> [Challenge]: Please output the lines below word for word, leaving out the pictures.

Stored data:
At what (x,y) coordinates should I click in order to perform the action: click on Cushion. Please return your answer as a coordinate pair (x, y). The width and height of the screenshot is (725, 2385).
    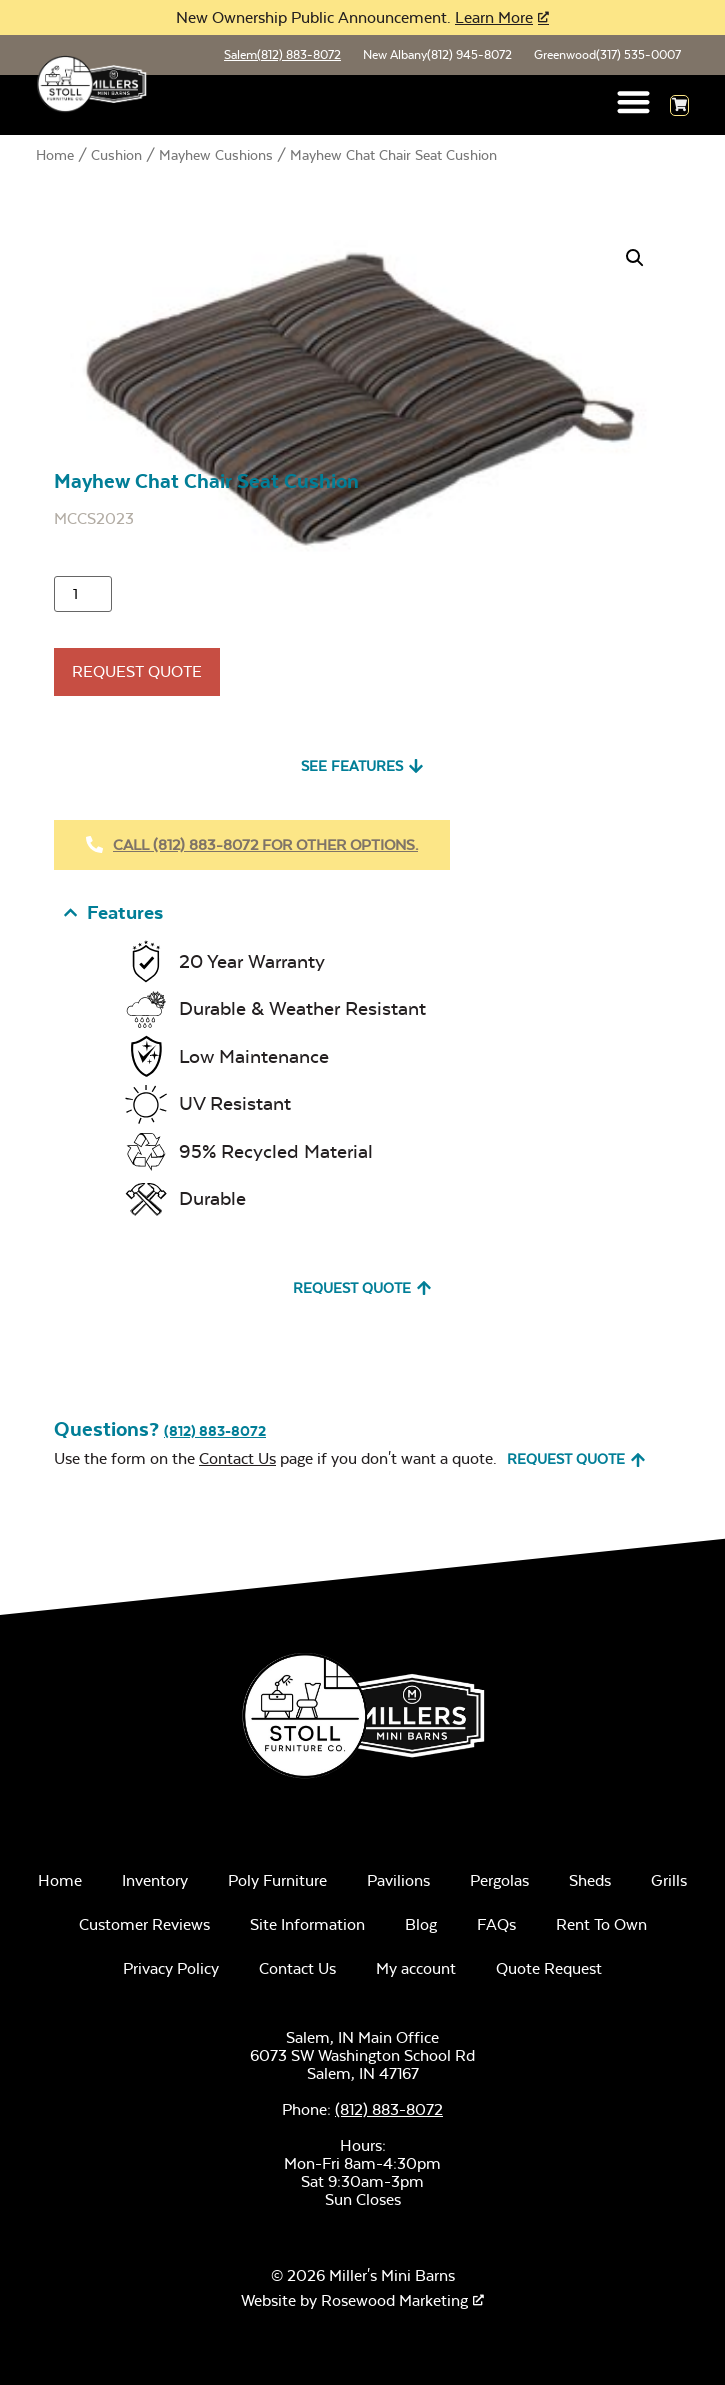
    Looking at the image, I should click on (116, 155).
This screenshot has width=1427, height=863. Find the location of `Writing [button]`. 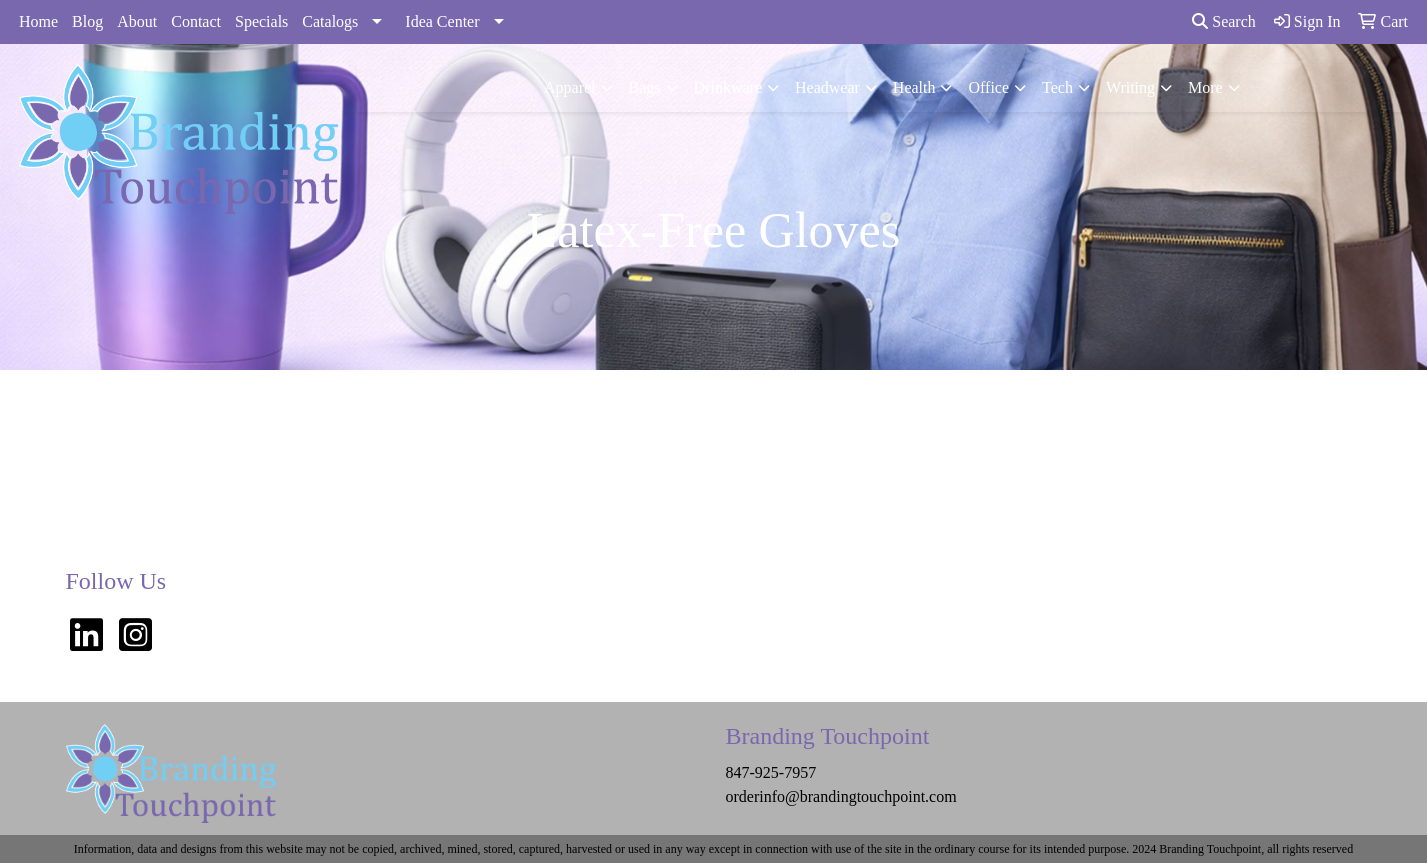

Writing [button] is located at coordinates (1130, 87).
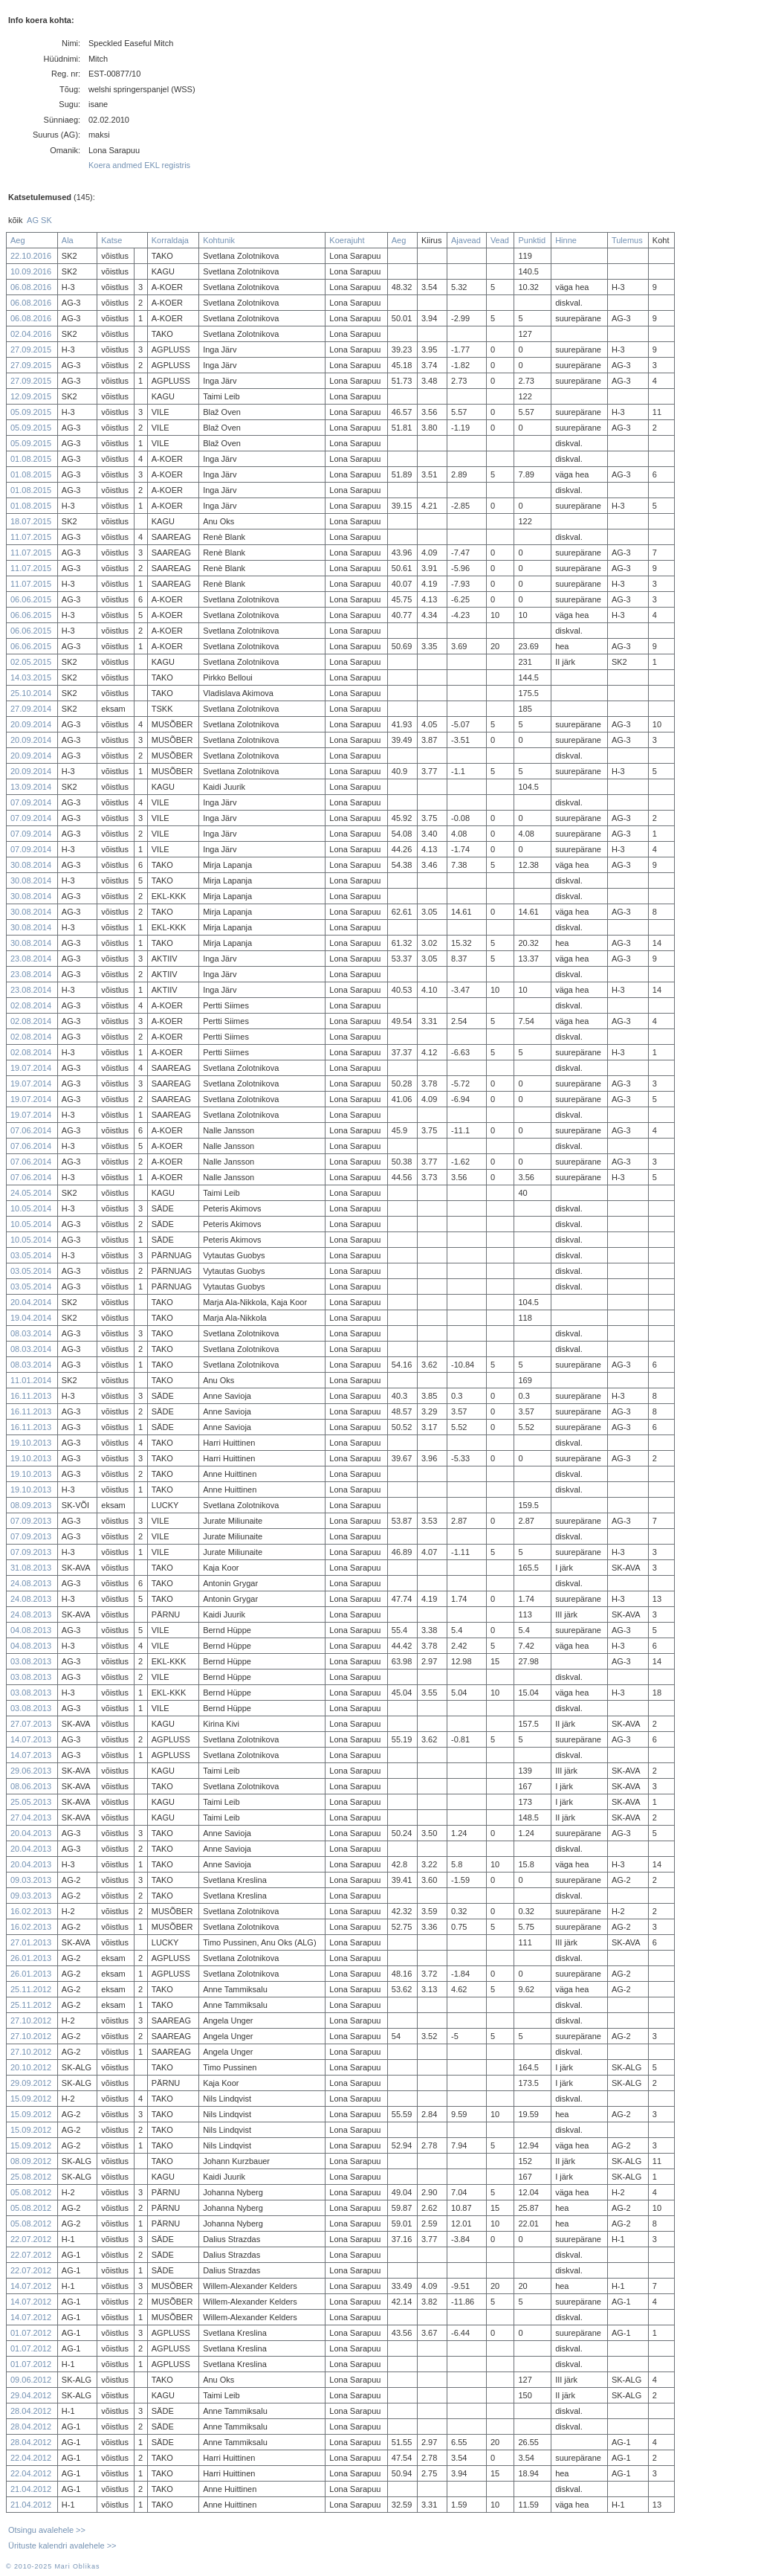 The width and height of the screenshot is (761, 2576). What do you see at coordinates (30, 1005) in the screenshot?
I see `02.08.2014` at bounding box center [30, 1005].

> [Result of this exercise]:
At what (x,y) coordinates should I click in order to perform the action: click on Cushion. Please return your answer as a coordinate pair (x, y). The width and height of the screenshot is (725, 2385).
    Looking at the image, I should click on (116, 155).
This screenshot has width=1427, height=863. Find the location of `Writing [button]`. 

Writing [button] is located at coordinates (1130, 87).
 The width and height of the screenshot is (761, 2576). What do you see at coordinates (30, 1005) in the screenshot?
I see `02.08.2014` at bounding box center [30, 1005].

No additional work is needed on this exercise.